A president who was persuasive, persistent, and extraordinarily popular with approximately 45% of the American public attempted to push the levers of power to overthrow an election and retain office. He contacted governors, secretaries of state, county election officials, and appointed and career officials in his own Justice Department urging they "find" votes or fraud--something that would provide a colorable argument for voiding the election. People in key places resisted their own partisan desires, and enormous partisan pressure. They reviewed ballots, they counted the votes, and they were faithful to their jobs.
They weren't acting like politicians. They were acting like bureaucrats.
College classmate Sandford Borins is an emeritus professor at the University of Toronto. He studied political science and public administration, with a focus on the narrative stories that people tell themselves and others to understand the world. He has a blog of his own, https://sandfordborins.com, and multiple books and articles.

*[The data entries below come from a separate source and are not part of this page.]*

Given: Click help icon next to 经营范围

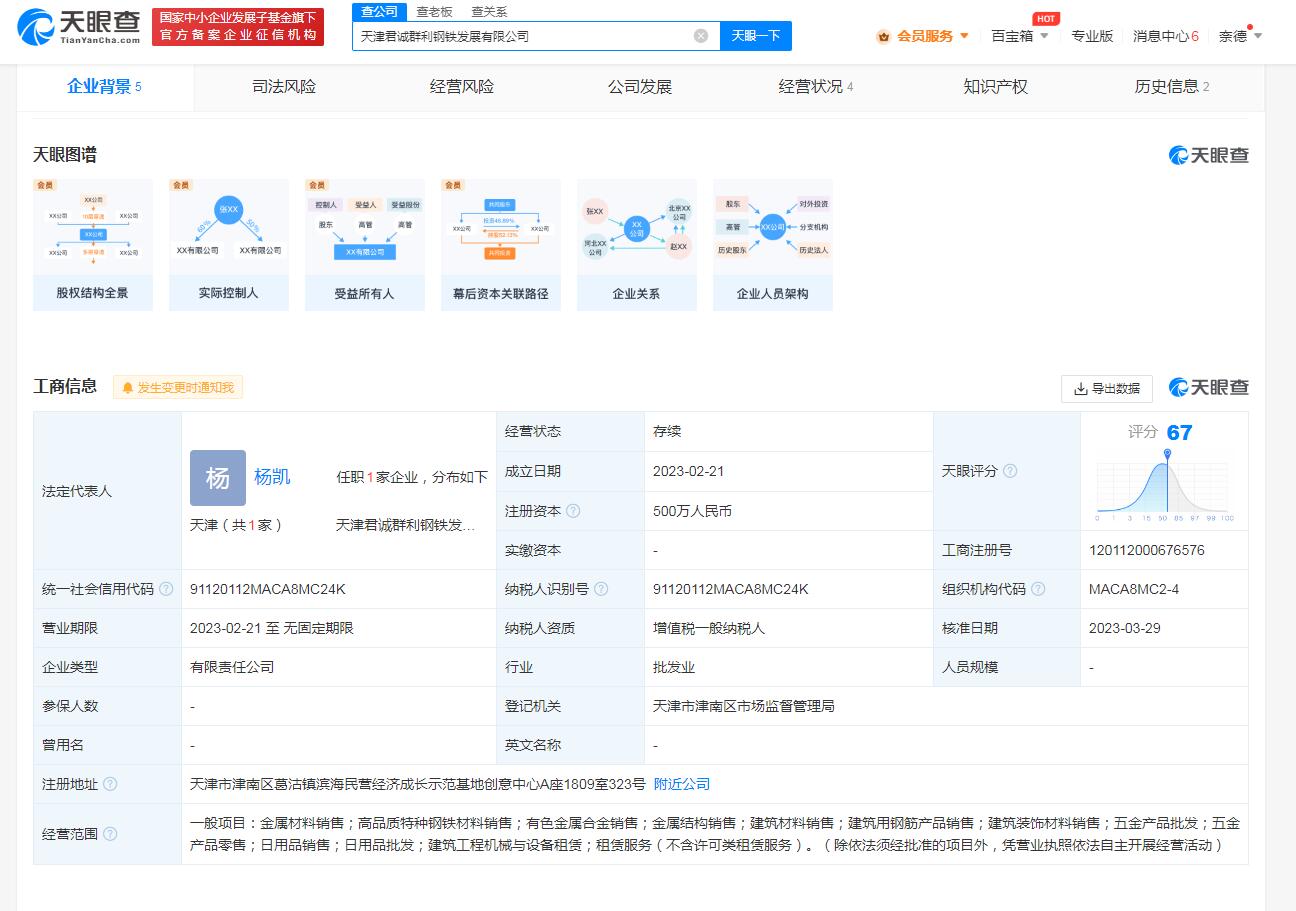Looking at the screenshot, I should pyautogui.click(x=110, y=834).
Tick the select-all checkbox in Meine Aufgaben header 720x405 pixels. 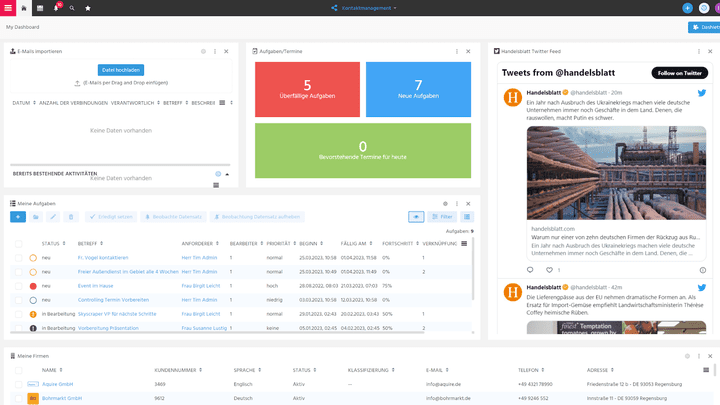18,243
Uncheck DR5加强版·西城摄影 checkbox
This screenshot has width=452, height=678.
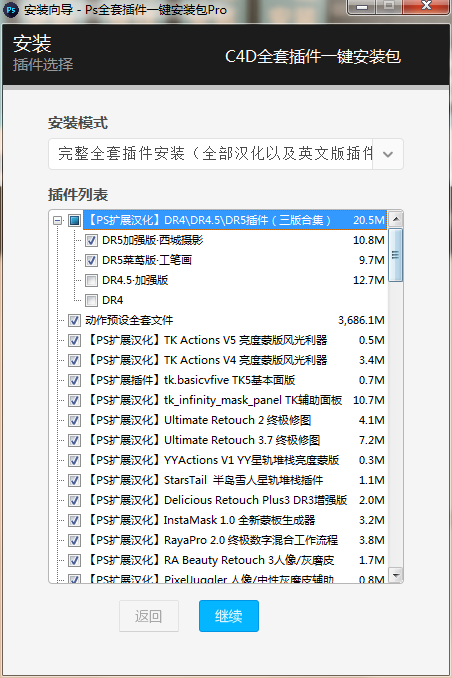91,240
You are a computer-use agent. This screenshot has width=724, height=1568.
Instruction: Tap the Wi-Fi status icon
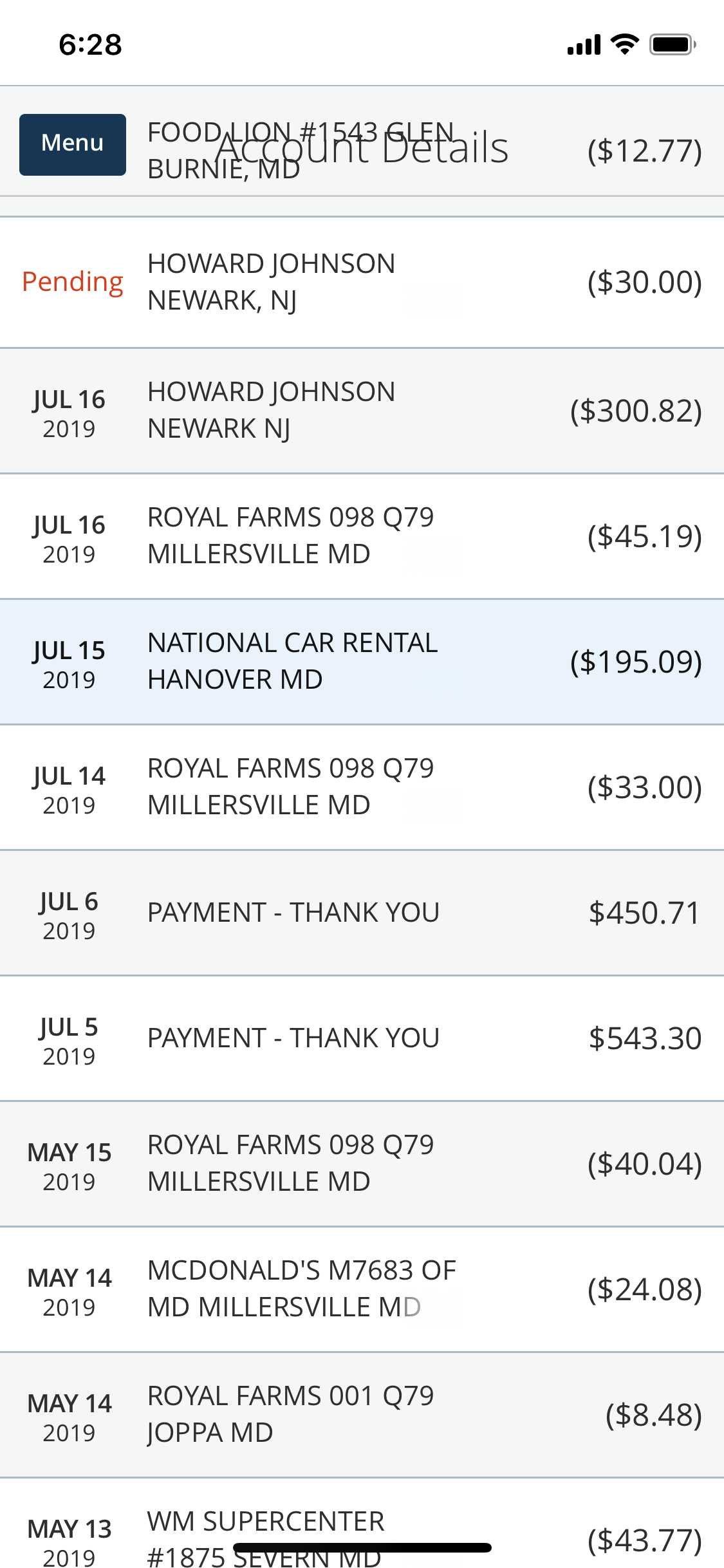(x=624, y=44)
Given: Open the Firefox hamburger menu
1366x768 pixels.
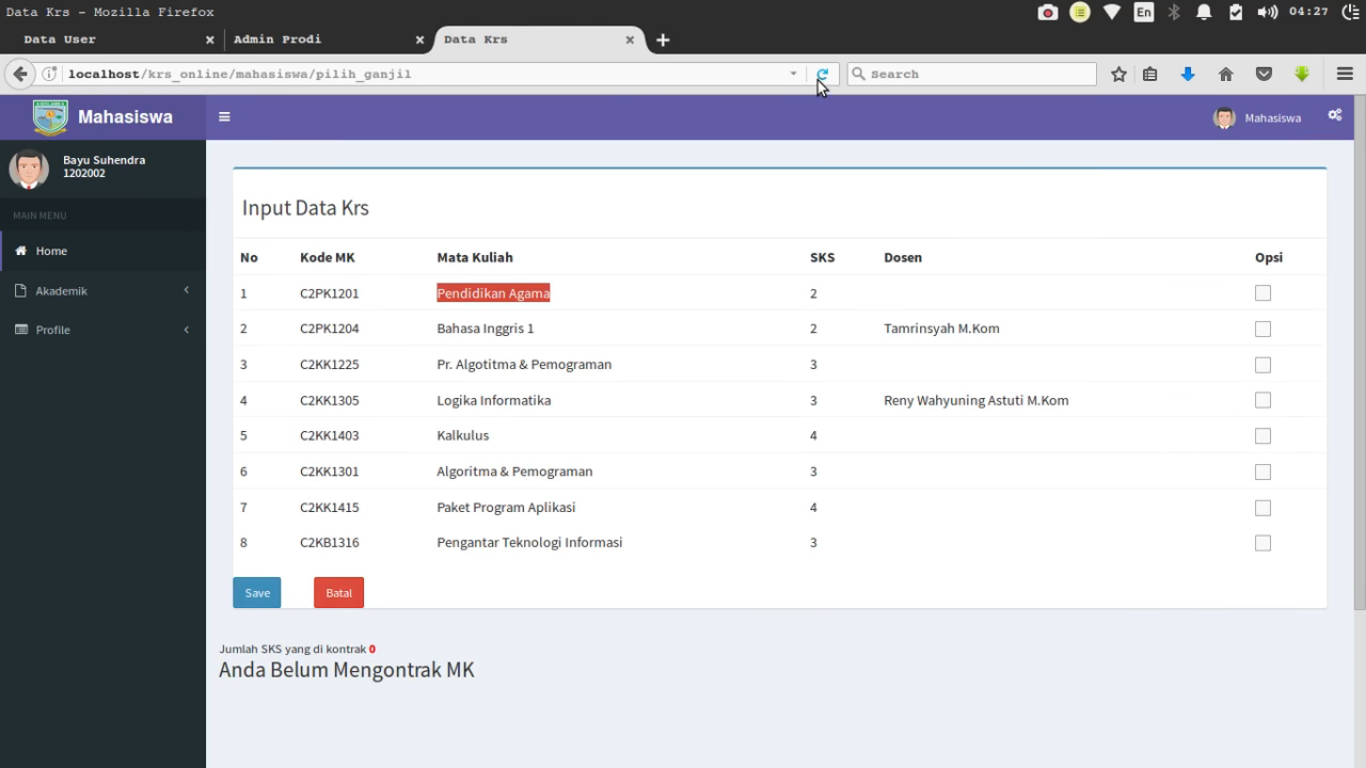Looking at the screenshot, I should [1344, 74].
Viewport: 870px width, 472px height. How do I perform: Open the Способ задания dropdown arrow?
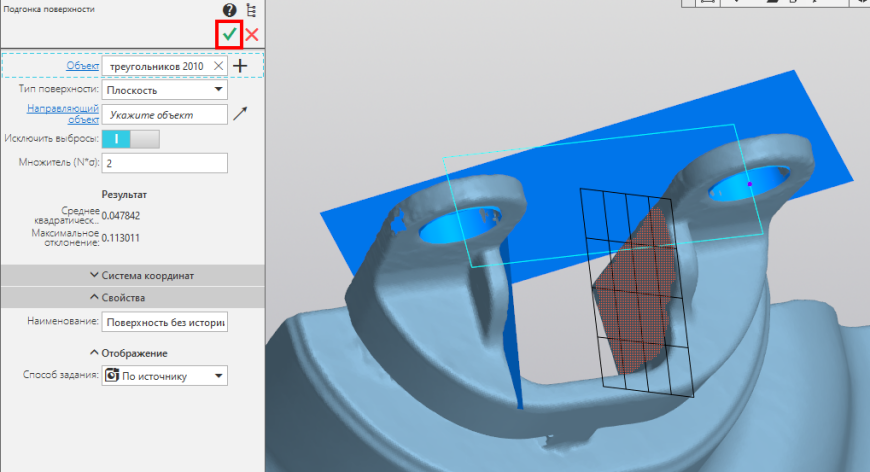[x=219, y=375]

This Guest Post is an excerpt from his commentary on Tony Downs, an economist who influenced his thinking and career, particularly in Downs' book, Inside Bureaucracy. That book came to Borins' mind when he read Downs' recent obituary. His full post is at Borins' website.
Guest Post by Sandford Borins
Tony Downs postulated nine possible motives of public servants. Five are pure manifestations of self-interest: power, money income, prestige, convenience, and security. But the other four are altruistic: loyalty beyond the self to a group of people or institution, pride in performance, desire to serve the public interest, and commitment to a specific program or policy.
Downs’s five types of officials combine these motives in different ways. Two types of purely self-interested officials are:
Climbers, who are ambitious and strive for more power, income, and prestige.
Conservers, who consider convenience and security all-important, and attempt to retain the power, income, and prestige that they already have.
Three types of officials combine self-interest and altruism:
Zealots, who are committed to a narrow range of policies or concepts.
Advocates, who are loyal to a broader set of policies than zealots and who seek power to advance the interests of their organization.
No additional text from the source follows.